Why it pays to have test voicemail
Back in 2005, I was working for a start-up that had a traditional punch-key PBX system. It wasn’t the start-up’s choice; the commercial office space that it occupied came equipped with the system. The manual for the phone system that the previous tenant (another start-up) had left behind looked like a mini-yellow pages. It became the IT director’s new part-time job to figure out the new branches and extensions for each employee, as well as set up voicemail boxes for each. And one could commonly hear, “How do you transfer a call again?” or “I’m going to try and transfer you, but if I lose you then call…”. Visual voicemail was considered an exotic luxury back then.
But like most start-ups, we were short on time and patience. So we went ahead and used our phones as they were, accepting the small shortcomings of our punch-key system as just tiny nuisances in the daily grind of business.
One day, I got the bright (OK, obvious) idea to try calling our support and sales numbers individually at night, just to see how quickly each got back to me. I called the numbers listed on our website (our support had a local DID number; our sales line had a toll-free) and waited to see what happened.
Support got back to me the next day, sales never did. A couple of attempts later and I realized that voicemail messages left for the sales team after-hours were not being received by anyone. The IT director (who likened dealing with the phone system to having a hernia) explained to me that daytime calls to our inbound toll-free number had a “PBX hunt-group” effect instead of more intelligent call routing, so it would just rotate inbound calls from desk to desk until someone picked up the call. After a number of rings it would default to a voicemail box, but no one thought to check that box, because none of the sales reps knew it existed. And none had thought to ask themselves (or the IT director) what happened if someone called after-hours.
When we figured out which voicemail box the after-hours messages to our sales department were going to, we discovered over 200 messages by potential customers going back as far as three months. These people never got called back, and most of them never entered our sales pipeline.
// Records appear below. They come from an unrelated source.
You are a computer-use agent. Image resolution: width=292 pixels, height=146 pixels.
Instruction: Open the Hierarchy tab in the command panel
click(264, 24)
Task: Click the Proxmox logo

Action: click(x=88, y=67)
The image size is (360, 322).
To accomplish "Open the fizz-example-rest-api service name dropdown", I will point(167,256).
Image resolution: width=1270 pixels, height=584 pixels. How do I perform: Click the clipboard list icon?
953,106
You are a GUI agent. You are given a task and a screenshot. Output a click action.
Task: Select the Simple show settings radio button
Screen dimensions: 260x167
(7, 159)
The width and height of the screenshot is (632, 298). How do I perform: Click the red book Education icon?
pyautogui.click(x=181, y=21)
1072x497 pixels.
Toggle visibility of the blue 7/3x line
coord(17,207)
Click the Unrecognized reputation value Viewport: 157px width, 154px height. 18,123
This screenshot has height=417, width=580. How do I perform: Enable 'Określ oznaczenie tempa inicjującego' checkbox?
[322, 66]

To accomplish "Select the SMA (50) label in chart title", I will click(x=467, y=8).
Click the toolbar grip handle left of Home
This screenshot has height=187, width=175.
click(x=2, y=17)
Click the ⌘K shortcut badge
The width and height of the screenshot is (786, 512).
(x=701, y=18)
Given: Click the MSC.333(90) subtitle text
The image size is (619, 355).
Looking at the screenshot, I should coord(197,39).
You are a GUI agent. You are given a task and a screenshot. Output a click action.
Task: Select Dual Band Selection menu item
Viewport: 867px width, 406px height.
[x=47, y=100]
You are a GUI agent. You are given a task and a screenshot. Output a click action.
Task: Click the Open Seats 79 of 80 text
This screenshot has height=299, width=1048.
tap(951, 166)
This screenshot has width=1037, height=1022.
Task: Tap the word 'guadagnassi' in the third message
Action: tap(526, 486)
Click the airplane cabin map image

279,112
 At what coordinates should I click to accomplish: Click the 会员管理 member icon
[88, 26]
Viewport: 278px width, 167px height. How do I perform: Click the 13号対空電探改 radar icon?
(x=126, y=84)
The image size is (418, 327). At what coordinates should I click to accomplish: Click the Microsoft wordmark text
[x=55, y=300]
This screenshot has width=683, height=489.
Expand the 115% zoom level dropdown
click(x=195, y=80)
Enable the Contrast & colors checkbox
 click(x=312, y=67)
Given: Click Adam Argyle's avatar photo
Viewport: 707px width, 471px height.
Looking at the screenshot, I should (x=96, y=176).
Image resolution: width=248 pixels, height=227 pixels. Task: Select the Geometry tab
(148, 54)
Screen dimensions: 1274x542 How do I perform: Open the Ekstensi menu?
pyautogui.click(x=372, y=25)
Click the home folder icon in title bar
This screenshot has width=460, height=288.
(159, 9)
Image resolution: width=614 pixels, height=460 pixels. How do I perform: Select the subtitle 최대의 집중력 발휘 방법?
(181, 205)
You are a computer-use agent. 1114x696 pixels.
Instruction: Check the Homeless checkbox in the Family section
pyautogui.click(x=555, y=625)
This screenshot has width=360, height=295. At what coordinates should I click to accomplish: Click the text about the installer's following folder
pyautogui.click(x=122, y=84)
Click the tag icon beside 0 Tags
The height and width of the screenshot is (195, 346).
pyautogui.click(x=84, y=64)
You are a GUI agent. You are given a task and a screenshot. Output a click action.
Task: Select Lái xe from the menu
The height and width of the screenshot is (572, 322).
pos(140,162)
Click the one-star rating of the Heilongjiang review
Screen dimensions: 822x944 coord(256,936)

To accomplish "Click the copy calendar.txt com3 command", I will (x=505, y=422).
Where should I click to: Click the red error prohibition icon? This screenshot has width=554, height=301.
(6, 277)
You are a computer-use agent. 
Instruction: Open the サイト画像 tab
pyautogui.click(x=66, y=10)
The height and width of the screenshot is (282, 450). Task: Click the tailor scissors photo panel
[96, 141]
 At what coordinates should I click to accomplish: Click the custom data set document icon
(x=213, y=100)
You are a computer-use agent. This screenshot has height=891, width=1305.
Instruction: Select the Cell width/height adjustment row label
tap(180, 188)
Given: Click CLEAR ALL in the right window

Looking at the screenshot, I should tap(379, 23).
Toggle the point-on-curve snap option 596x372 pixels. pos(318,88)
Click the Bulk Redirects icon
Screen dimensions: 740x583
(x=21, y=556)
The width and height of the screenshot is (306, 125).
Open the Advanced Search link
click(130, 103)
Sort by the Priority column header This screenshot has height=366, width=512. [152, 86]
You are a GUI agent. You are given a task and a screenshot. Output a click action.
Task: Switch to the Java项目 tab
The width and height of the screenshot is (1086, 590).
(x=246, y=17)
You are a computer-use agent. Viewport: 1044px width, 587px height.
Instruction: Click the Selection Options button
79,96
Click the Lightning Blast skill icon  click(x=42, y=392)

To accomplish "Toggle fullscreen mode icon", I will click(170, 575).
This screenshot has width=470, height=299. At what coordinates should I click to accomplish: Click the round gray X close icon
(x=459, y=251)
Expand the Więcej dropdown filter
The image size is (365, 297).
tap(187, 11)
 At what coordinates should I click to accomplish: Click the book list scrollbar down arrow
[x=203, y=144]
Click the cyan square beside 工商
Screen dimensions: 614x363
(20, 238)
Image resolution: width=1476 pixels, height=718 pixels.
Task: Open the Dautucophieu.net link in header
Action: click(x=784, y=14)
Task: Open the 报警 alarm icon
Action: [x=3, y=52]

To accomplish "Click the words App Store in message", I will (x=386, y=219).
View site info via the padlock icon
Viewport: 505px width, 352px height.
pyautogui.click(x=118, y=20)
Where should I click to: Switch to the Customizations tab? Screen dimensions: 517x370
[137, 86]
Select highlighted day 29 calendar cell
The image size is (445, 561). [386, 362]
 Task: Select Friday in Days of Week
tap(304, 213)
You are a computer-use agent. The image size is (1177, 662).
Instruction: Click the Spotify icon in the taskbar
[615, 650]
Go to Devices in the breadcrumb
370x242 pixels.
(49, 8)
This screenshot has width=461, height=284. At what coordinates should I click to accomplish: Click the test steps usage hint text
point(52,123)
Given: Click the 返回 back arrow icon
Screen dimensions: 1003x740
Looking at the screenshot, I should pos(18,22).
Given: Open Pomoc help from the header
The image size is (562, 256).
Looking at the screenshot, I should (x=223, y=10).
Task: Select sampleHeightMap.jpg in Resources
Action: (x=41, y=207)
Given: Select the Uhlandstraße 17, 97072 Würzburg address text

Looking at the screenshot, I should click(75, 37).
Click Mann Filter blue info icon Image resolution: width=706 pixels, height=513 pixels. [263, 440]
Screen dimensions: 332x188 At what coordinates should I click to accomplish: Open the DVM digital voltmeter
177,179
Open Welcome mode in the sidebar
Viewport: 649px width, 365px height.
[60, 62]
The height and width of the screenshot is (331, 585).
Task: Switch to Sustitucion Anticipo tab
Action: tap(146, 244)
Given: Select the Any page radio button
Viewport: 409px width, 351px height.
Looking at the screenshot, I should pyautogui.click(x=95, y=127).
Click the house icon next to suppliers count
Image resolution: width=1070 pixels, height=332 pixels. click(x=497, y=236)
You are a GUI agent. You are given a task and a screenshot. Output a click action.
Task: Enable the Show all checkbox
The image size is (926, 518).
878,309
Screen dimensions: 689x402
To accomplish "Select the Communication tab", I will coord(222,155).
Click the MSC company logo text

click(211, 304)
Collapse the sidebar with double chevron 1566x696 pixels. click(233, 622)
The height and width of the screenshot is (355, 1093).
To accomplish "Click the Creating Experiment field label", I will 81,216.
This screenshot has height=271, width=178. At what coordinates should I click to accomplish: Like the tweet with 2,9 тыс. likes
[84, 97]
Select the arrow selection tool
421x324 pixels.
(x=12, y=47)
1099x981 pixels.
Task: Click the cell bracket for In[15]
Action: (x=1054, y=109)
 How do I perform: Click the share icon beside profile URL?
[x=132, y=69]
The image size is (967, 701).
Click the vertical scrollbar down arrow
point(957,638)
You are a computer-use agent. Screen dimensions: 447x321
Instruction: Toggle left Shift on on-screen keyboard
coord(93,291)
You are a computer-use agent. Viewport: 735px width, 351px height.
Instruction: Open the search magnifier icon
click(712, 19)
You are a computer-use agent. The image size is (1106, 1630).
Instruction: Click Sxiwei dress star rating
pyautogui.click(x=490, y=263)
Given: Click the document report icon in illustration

In the era where most businesses cannot afford to lose potential customers, it’s a mystery to me why more people don’t check this phone function more routinely. All one needs to do is call the numbers listed publicly for the company and say, “This is _____ conducting an internal test on our phone systems. Can the person that gets this voicemail message e-mail me at _____ or call me at ____? Thanks!”
You never know what you’re going to discover.